太陽光パネルの撤去を考え始めたとき、多くの方がまず感じるのが「いくらかかるのか、まったく見当がつかない」という不安ではないでしょうか。
業者に言われるまま依頼してしまい、後から「高すぎた」と気づくケースは珍しくありません。
処分費を余計に払わないためには、見積もりを受け取る前に「3つのポイント」を知っておくだけで大きく変わります。
「1枚あたりの単価」だけ見ていると総額で損をする
住宅用太陽光パネル(3〜5kW程度)の処分費用は、専門業者の実務データによると総額で約4万〜20万円前後が目安とされています。
ただし、この数字には大きな落とし穴があります。
1枚あたりの処分費だけを見ると安く感じても、屋根上からの撤去を含む場合は撤去・運搬だけで約4,000〜7,000円、処分費が約2,000〜10,000円かかる例があります。さらにシステム全体では25〜40万円程度になるケースもあり、条件次第で金額の幅が非常に大きいのが実情です。

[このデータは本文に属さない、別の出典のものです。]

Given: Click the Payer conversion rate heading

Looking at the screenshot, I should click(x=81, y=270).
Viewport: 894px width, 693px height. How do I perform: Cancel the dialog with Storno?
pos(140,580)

見落としがちなのが足場費・クレーン費・屋根補修費で、これらは処分費とは別に請求されることがほとんどです。
見積書に「別途」と書かれた項目を確認せずにいると、想定よりかなり高い金額になってしまいます。1枚あたりの単価ではなく、必ず「総額+内訳」で判断することが大切です。

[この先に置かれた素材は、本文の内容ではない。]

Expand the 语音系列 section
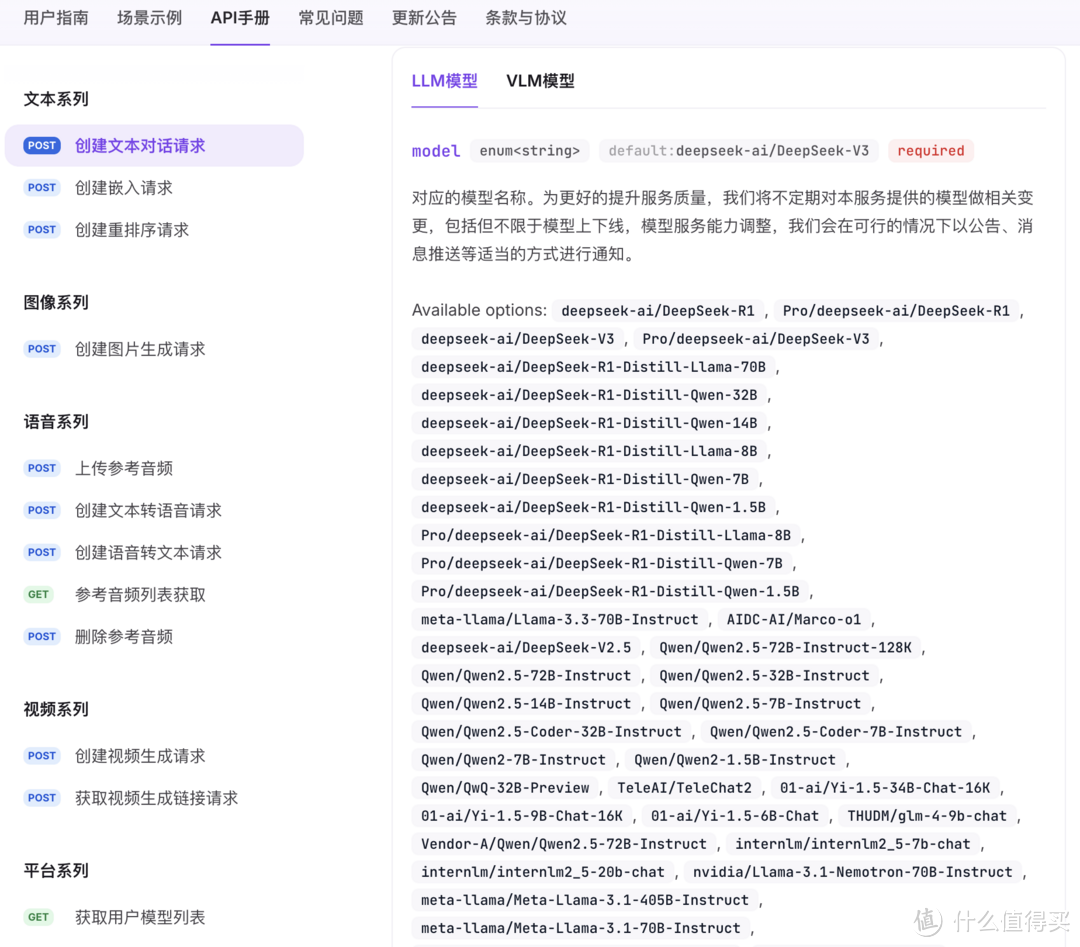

チェックポイント①見積書に「内訳」がなければ疑ってかかる
処分費の妥当性を確かめる第一歩は、見積書の中身を細かく確認することです。
撤去費・収集運搬費・処分費・足場費・屋根補修費、それぞれが分けて明記されているかを見てください。「一式〇〇円」とまとめられているだけの見積書は、どこに何円かかっているかがわからず、高いのか安いのかの判断ができません。
また、太陽光パネルは多くの場合、産業廃棄物として適正処理が必要です。公的機関の資料でも、廃棄物処理法に基づく適正処理が前提とされており、処分を頼む業者が産業廃棄物収集運搬・処分の許可を持っているかどうかも確認が必要です。
無許可の業者に依頼すると不法投棄などのリスクがあり、排出した側も責任を問われる可能性があります。安さだけで選ぶのが危険な理由はここにあります。
チェックポイント②相見積もりで「処分費の相場」を自分で知る
処分費の妥当性を見極める最も確実な方法が、複数業者からの相見積もりです。
太陽光専門の撤去業者・屋根工事業者・産廃業者など、異なる種類の業者に声をかけてみると、同じ工事でも価格に大きな差が出ることがあります。専門業者も最低2〜3社への見積もり依頼を推奨しています。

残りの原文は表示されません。